Bomberos de Tenerife invierte 1,8 millones en modernizar su flota para mejorar la respuesta ante emergencias
El Consorcio de Bomberos de Tenerife ha invertido 1,8 millones de euros en la adquisición de ocho nuevos vehículos para modernizar su flota y mejorar la capacidad de respuesta ante las dificultades orográficas de la isla.
La orografía de Tenerife, marcada por un contraste extremo entre sus núcleos urbanos densamente poblados y una compleja red de espacios naturales protegidos, ha condicionado históricamente la operatividad de los servicios de emergencia. Tal y como recoge la información facilitada por el Cabildo insular, el Consorcio de Bomberos de Tenerife ha formalizado una inversión de 1,8 millones de euros destinada a la actualización de su parque móvil, una medida que busca mitigar las limitaciones logísticas que impone la geografía de la isla en situaciones críticas.
La estrategia de modernización, que contempla la incorporación de ocho unidades, responde a una necesidad técnica de especialización. La flota se refuerza con una bomba urbana pesada, dos unidades rurales con tracción integral y cinco vehículos ligeros tipo pick-up. Esta distribución no es casual: mientras que los vehículos de gran tonelaje se asignarán a los parques de La Laguna, Icod de los Vinos y San Miguel de Abona para cubrir incendios estructurales y rescates de envergadura, la versatilidad de las pick-up —tres de ellas equipadas con sistemas de extinción rápida— permitirá una capacidad de respuesta inmediata en entornos de difícil acceso, como calles estrechas o zonas de interfaz forestal donde el tiempo de reacción es el factor determinante para evitar la propagación de las llamas.
Desde una perspectiva operativa, la renovación trasciende la mera sustitución de activos antiguos.

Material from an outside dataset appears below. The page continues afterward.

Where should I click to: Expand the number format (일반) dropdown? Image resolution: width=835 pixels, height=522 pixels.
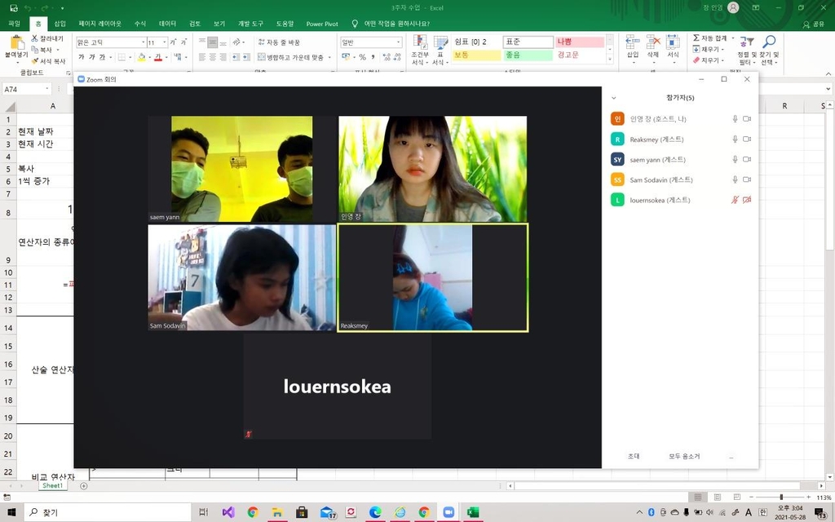[398, 42]
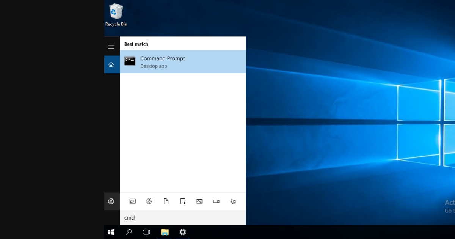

La implementación de transmisiones automáticas y una reconfiguración ergonómica del espacio interior para el almacenamiento de herramientas busca optimizar la eficiencia del personal. En el ámbito de las emergencias, la reducción de la fatiga mecánica y la mejora en la accesibilidad al material técnico son variables que impactan directamente en la seguridad del profesional y, por extensión, en la eficacia de la intervención.
La cúpula directiva del Consorcio y los responsables del área de Seguridad del Cabildo han subrayado que esta adquisición es un paso más en un proceso de actualización constante. La planificación estratégica, en este caso, se orienta a garantizar que el recurso enviado al lugar del siniestro sea el idóneo, minimizando los riesgos derivados de una orografía que, por su naturaleza, suele dificultar el despliegue de los medios convencionales. Con esta dotación, el servicio insular pretende equilibrar la capacidad de respuesta ante la diversidad de escenarios que presenta la isla, desde los polígonos industriales hasta las zonas de montaña, asegurando que la protección civil cuente con medios adaptados a las exigencias técnicas del siglo XXI.